US forces struck Iranian coastal radar sites yesterday after shooting down drones launched by Iran toward the Strait of Hormuz, the US military said, in the latest escalation complicating efforts to end the war between the two countries.
The US military believed the four Iranian drones were targeting regional maritime traffic, a US official told Reuters. US Central Command said on X that the US then struck Iran’s surveillance sites in Goruk and Qeshm Island, both on the Strait of Hormuz.
Iran’s foreign ministry said the US action broke an April 8 ceasefire, adding that such repeated violations showed Washington had no intention of reducing tensions. It warned that the United States would bear responsibility for the consequences of its “illegal actions”.
Iran’s Revolutionary Guards said they had attacked US bases in Kuwait and Bahrain in retaliation for US strikes and fired at four tankers trying to cross the strait without its permission.
Kuwait’s army said yesterday it engaged seven ballistic missiles that passed over residential areas, resulting in material damage but no casualties. In Bahrain, sirens sounded and residents were urged to seek shelter.
Kuwait and Bahrain condemned the strikes. Iran later said it had hit US bases in both countries with ballistic missiles, but the U. military said six missiles were intercepted and a seventh did not reach its target.
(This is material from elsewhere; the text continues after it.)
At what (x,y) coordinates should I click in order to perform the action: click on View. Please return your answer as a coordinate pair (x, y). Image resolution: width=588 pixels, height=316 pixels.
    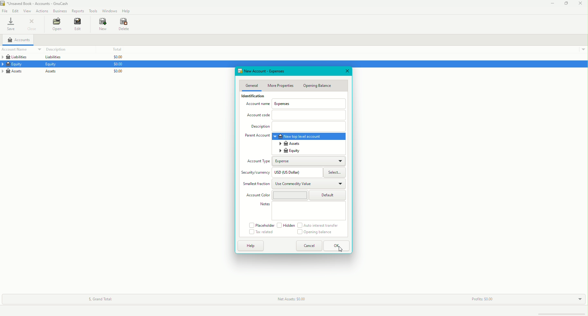
    Looking at the image, I should click on (27, 10).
Iranian state media reported that Mohsin Naqvi, the interior minister of Pakistan, which has been mediating an end to the conflict, arrived in Tehran yesterday for talks with Iranian officials including Foreign Minister Abbas Araqchi.
A Pakistani source said Naqvi would carry a message from Pakistan to the Iranian Supreme Leader Ayatollah Mojtaba Khamenei.
US President Donald Trump is facing mounting domestic political pressure due to rising gas prices to bring the unpopular war to an end. He told NBC that while most of Iran’s drone and missile manufacturing facilities had been destroyed, the Iranians still had access to about a fifth of their missiles.
“They have some missiles, they have some drones. I would say percentage wise, maybe 21%-22% of their missiles. It’s a lot of missiles, but it’s not what it was when we first attacked,” Trump told NBC News’ Meet the Press program, according to excerpts released by the network on Friday.